Maggie Roche, the songwriter whose serene alto anchored the close harmonies of the Roches, her trio with her sisters, Terre and Suzzy, died on Saturday. She was 65.
Suzzy Roche said in a statement that the cause was breast cancer. She did not say where her sister died.
“She was a private person, too sensitive and shy for this world, but brimming with life, love, and talent,” Suzzy Roche wrote on the Roches’ Facebook page. “She was smart, wickedly funny, and authentic — not a false bone in her body — a brilliant songwriter, with a distinct unique perspective, all heart and soul.”
Ms. Roche developed a pop-folk songwriting style that could be droll or diaristic, full of unexpected melodic turns and often inseparable from the way the sisters’ voices harmonized and diverged.
On albums from the early 1970s into the 2000s, her songs chronicled a woman’s life from early stirrings of independence (“The Hammond Song”) and amorous entanglements (“The Married Men”) to thoughts on longtime connection (“Can We Go Home Now”). They often mixed heartfelt revelations and flinty punch lines.
In “Broken Places,” recorded on a 2004 duo album with Suzzy, she sang:
I love you for all of this
Struggling towards happiness
When the chips are down we play our aces
Hiding them in our broken places.
With the Roches, and in duos with each of her sisters, she released more than a dozen albums. The Roches never had a major hit but maintained a devoted following. They shrugged off disappointments in “Big Nuthin’,” a song the three of them wrote together.
“We’d like to make a million dollars and be set for life,” Maggie Roche told The Los Angeles Times in 1995. “We’ve been lucky, though. We have a career, and that is a gift. I guess I want things to be easy, but that’s not the way it is.”
Margaret Roche was born on Oct. 26, 1951, and grew up in Park Ridge, N.J. She and her two younger sisters sang in Roman Catholic church choirs, and she started writing songs after getting a guitar for her birthday in 1964. She and Terre formed a duo, performing at first for Democratic Party fund-raisers in New Jersey.
They attended a songwriting seminar given by Paul Simon at New York University in 1970, and he had them sing harmony on his 1972 album,“There Goes Rhymin’ Simon.”
Mr.
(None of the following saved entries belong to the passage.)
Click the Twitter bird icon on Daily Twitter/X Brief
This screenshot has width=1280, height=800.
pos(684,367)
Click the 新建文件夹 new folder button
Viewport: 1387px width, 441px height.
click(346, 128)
Simon signed them to a production company he had formed for young musicians, and he was also among the producers of Maggie and Terre Roche’s album “Seductive Reasoning,” released by Columbia in 1975.
Suzzy Roche joined her sisters in 1976 and, as a trio, the Roches became a local sensation at clubs in Greenwich Village. One of their onstage favorites was a snappy three-part-harmony version of the “Hallelujah” chorus from Handel’s “Messiah.”
Their debut album, “The Roches,” released in 1979, was produced by Robert Fripp of the band King Crimson. It included “The Married Men,” which was also later recorded by Phoebe Snow.
Despite modest sales, the Roches persisted, making albums for Warner Bros. and, later, MCA and Rykodisc. Their songs appeared in the soundtrack to the 1988 film “Crossing Delancey” (in which Suzzy Roche appeared); in 1991, they provided the voices for a trio of animated cockroaches on an episode of the Steven Spielberg-produced cartoon series “Tiny Toon Adventures.”
The Roches released a Christmas album, “We Three Kings,” in 1990, and a children’s album, “Will You Be My Friend?,” in 1994. The trio disbanded after the release of “Can We Go Home Now?” in 1995, but Maggie and Suzzy Roche recorded albums as a duo in 2002 and 2004, and the Roches released a final trio album, “Moonswept,” in 2007.
In addition to her two sisters, Ms. Roche is survived by her partner, Michael McCarthy; her mother, Jude Roche; her brother, David, also a singer and songwriter; and her son, Ed McTeigue.